Ahhhh isso eu não sou. Eu sou 100% atualizada em tudo! Eu leio diariamente as notícias brasileiras, canadenses e a americana também, como moramos aqui do lado sei que ela nos afeta bastante. Sei de tudo o que acontece, nem que seja superficialmente. Sei os tópicos sobre política e economia (embora as vezes não entenda direito, mas tô por dentro), me interesso pelas descobertas científicas, pois é um assunto que o Bryan gosta e discutimos seguidamente, adoro a parte de cultura e estou sempre por dentro dos lançamentos de livros e filmes.
Eu confesso que tenho birra de gente que diz: "Eu não leio notícia pois só tem coisa ruim."
Há controvérsias. Se me deparo com tragédia demais no jornal, é opção minha pular aquela matéria ou não, mas simplesmente deixar de ler um jornal por dia por causa de tragédia não é desculpa. Você estará deixando de se informar sobre o restante dos 90% das matérias.
E outra, gente que não lê não tem papo, sabemos disso, a pior coisa é tentar conversar com alguém que não sabe nada, não está por dentro de nada, fica a sensação de ter que ficar procurando assunto para falar, pois qualquer coisa que se aborde o assunto morre em 20 segundos.
Fica a dica.
Eu sou muito ansiosa e estressada. Fato. Só muita terapia para mudar este meu comportamento.Esta ansiedade toda é reflexo da correria atual. Reclamam que somos preguiçosos e alienados, mas para não ser você tem que se virar nos 30 para dar conta de casa, filho, trabalho e leitura de 3 jornais por dia...hahahaha.
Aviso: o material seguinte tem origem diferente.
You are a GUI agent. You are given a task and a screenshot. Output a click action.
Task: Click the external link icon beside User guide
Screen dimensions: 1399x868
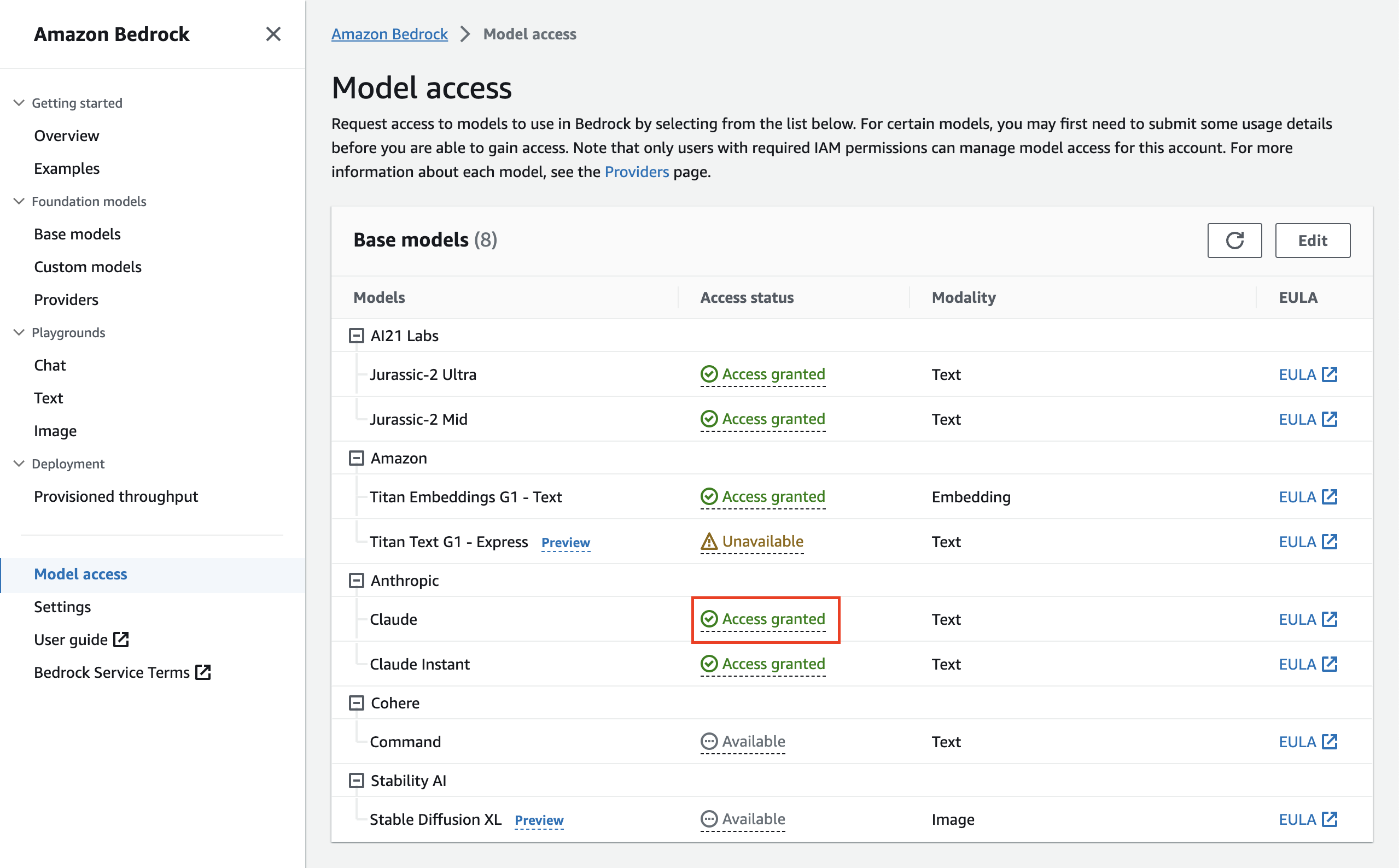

A revista define assim a " geração me, me, me" ou "Millenium" como chamam:
- Otimistas
- Abraçam o sistema
- Mais pragmáticos, menos sonhadores
- Vivem em um mundo sem grandes líderes políticos
- Obsecados por celebridades
- Acreditam em Deus, mas não são ligados a idéia de religião
- Sofrem de maneira aguda a não estarem atualizados (mas não quanto as notícias reais, e sim as do Facebook e Instagram)
- São bem informados, mas escolhem ser inativos
- Amam seus Smartphones
CONCLUSÃO DA RITINHA AQUI
Eu já sou burra velha para mudar na minha essência, posso aparar uns comportamentos duvidosos aqui e ali, mas a minha missão é não permitir que a Bella cresca com este pensamento "me me me" desde cedo na vida. Se isso acontecer daqui 15 anos, ok, é mais difícil controlar um filho na adolescência, mas quero ensinar a minha filha HOJE a ser um ser humano informado mas dentro de um limite aceitável.
- Ensiná-la a usar a tecnologia, mas não ser dependente dela (menos Ipad, mais brincadeiras)
- Não encorajar ela ser vaidosa....ela é naturalmente, mas eu não quero encorajá-la
- Ensiná-la a não ser preguiçosa
- Ensiná-la a fazer algumas tarefinhas em casa para fazer parte da família que contribui ativamente no funcionamento da casa.
Já comecei a ensiná-la a me ajudar a botar as roupas na máquina, ela tem que juntar os brinquedos que joja pelo chão (na nossa casa não existe brinquedos pelos chão, tudo é guardado e organizado) e ontem me dei conta que o meu projeto de gente não levava a sua lancheira para a escola, agora é tarefa dela carregar a sua lancheira. Devagarinho vamos adicionando mais tarefas na listinha da Bella.
E aí, meninas?
O que acharam desta matéria?
Como podemos lutar contra isso ou ajudar nossos filhos pequenos a crescer mais voltados ao nós e não tanto ao me?